The Distraction of Productivity
This can ironically distract us from what I believe productivity is really about: creating space and time around the edges for life to thrive.
You don’t have to look far online to find people offering all the solutions under the sun to keep you productive and focussed. But most of us don’t need advice on how to become more productive or tools to help us become more efficient.
I’ve been thinking about this word, ‘productivity’ a lot. This is partly inspired by a series of interviews Michael Hyatt conducted recently. He spoke to experts to look at aspects of productivity such as focus, sleep and energy, and getting things done.

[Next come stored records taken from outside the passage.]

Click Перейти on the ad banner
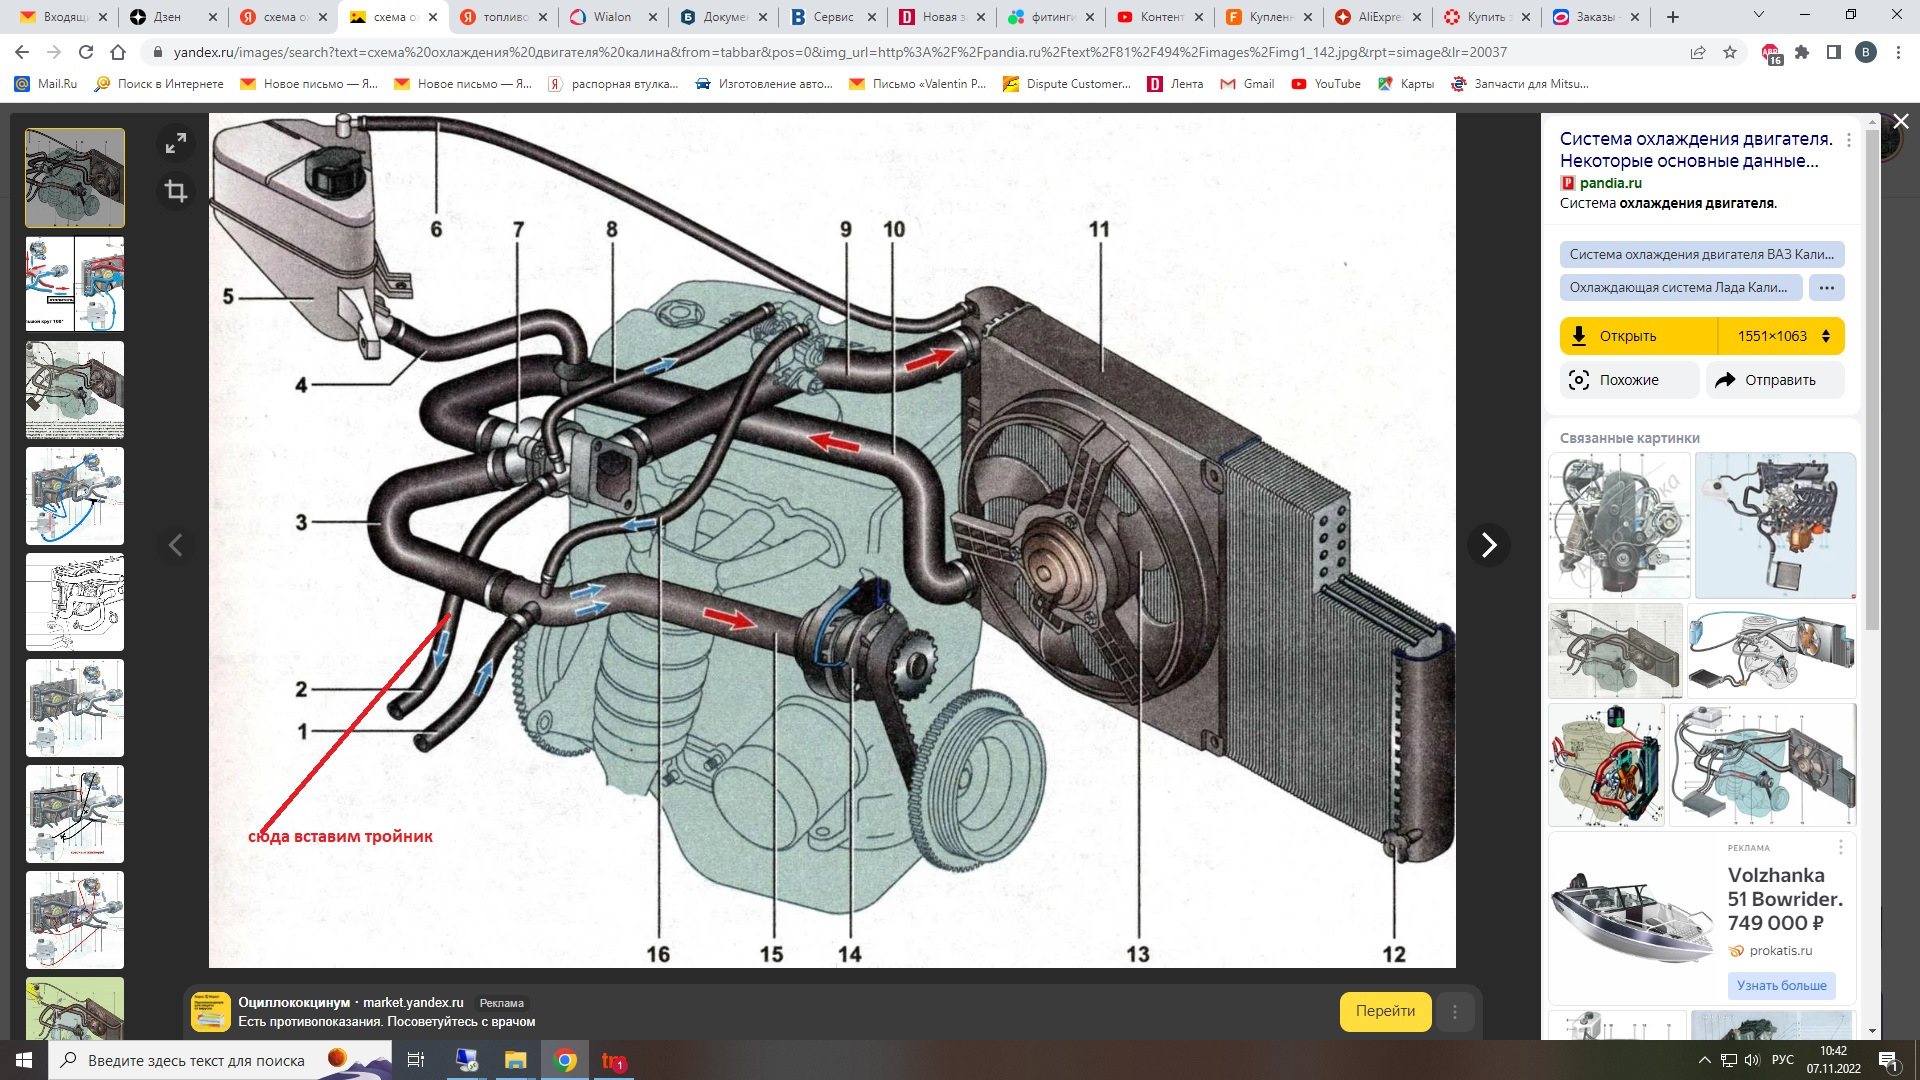This screenshot has height=1080, width=1920. pos(1384,1011)
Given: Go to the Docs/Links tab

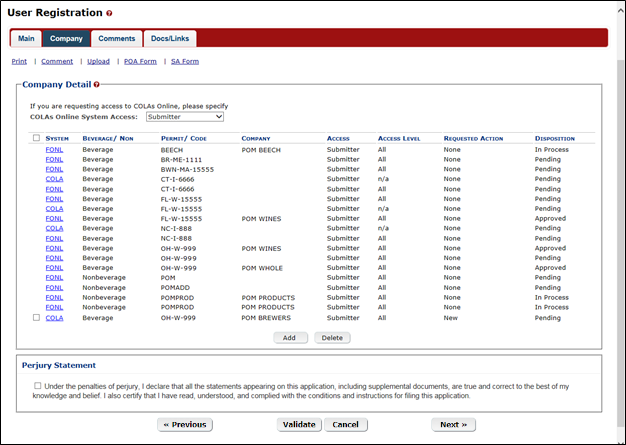Looking at the screenshot, I should click(x=169, y=39).
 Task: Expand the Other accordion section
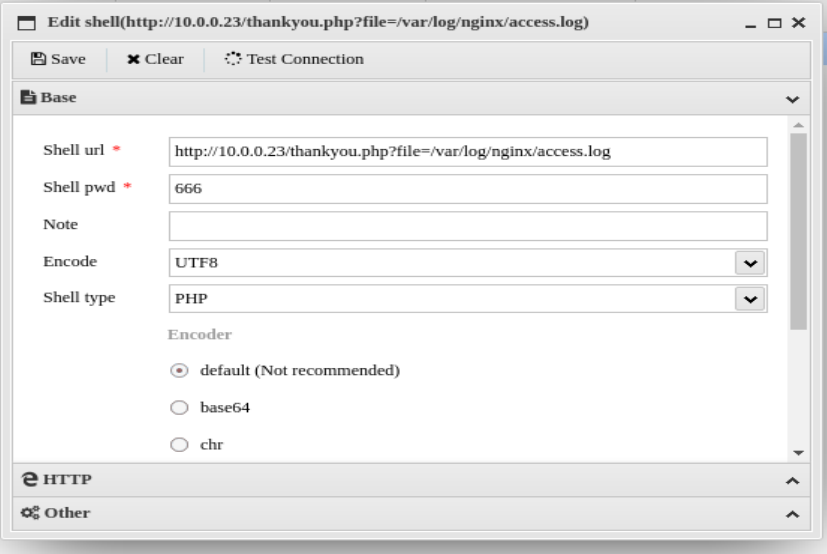tap(793, 514)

I have a tendency to go on periodic productivity binges. Seasons when I will read books, watch videos, listen to interviews and obsess on new ways to be more productive in my work, life, and creativity. Unfortunately it’s rare that I read or hear what I really need to be told at moments like this…
“Turn this off and go and do what you know you need to do”.
Because the truth is, most of us instinctively know how to be productive. We don’t need to be told, but there is something quite nice about the procrastinatory reward of learning about productivity theories, tools, and techniques. It feels productive yet requires no hard action.
This question has come up again and again for me: Why productivity? To what ends? For what purpose? Where does it stop?
This has encouraged me to step back because when we pour productivity on short term thinking we fail to see the purpose in it all.
If we don’t have a deeper, positive purpose beyond the demands others place on us then we’re on a slippery slope. Welcome the regret, dissatisfaction and burnout.